Communication questions
It is thirty years since I first read Philip Toynbee’s A Part of a Journey: An Autobiographical Journal, 1977-1979. It was bought on a New Year’s Day trip to Salisbury in Wiltshire in 1983. Only on reflection does the thought occur that the journal was not a reflection on times past, but on the world in which it was published – a world that now seems as remote as pictures on a black and white television programme. The fact that Toynbee was a writer prompted thoughts as to what means of communication he used in a past that is now another country.

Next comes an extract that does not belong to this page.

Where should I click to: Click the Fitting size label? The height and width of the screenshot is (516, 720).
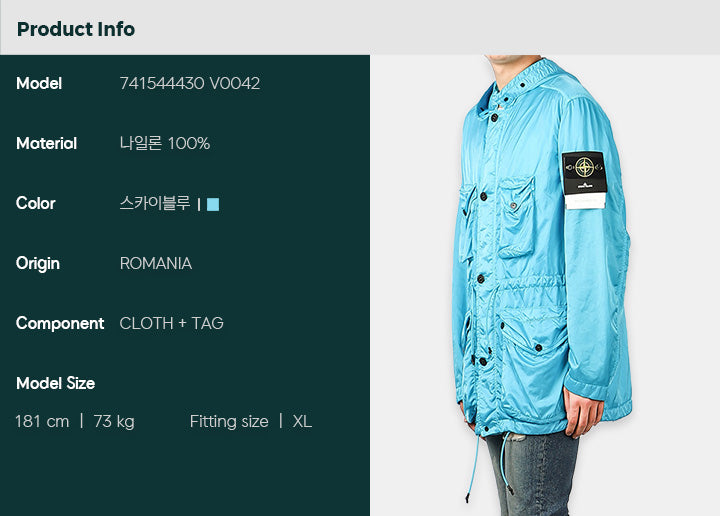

Toynbee was living close to Monmouth, on the English-Welsh border, and writing book reviews for the English Sunday newspaper The Observer. How did he submit his the reviews? No email. Were there fax machines in the 1970s? He didn’t strike me as the sort of person who would have had cutting edge technology. Did he phone The Observer and dictate the review down a a crackly telephone line? Or did he type up his material and post it to London?
How did people communicate in that decade of loud music and bad fashion? We have had email in our house since February 1997 – I still remember our first email address 106522.740 at compuserve dot com – what did we do before then? Did we write lengthy letters, or did we phone each other all the time? Phone calls were expensive and letter writing was something enforced once a week in school days. In my case, I think I simply didn’t communicate, with anyone.
I remember reading The Observer between 1977 and 1979, they were the years I spent at Sixth Form College and Sandy Buchanan, our history teacher told us it was a paper to be read. I must have read at least something of what Philip Toynbee wrote in that time, for The Observer was a paper I approached with an awestruck seriousness. Did I never ask myself during that time how people like Toynbee sent in their material? Did I imagine that writers went into the newspaper offices and typed up all their material? Perhaps it was a question that simply didn’t arise – like the mysterious workings of the television set, it simply happened.
In a generation, the world has changed and we have forgotten what went before. Were the telephones still under the GPO in 1977? Were stamps 3p, 4p or 5p? How much would it have cost to phone London? Could you be a writer for a newspaper and never go near its offices?
How easy it is to forget things that were commonplace.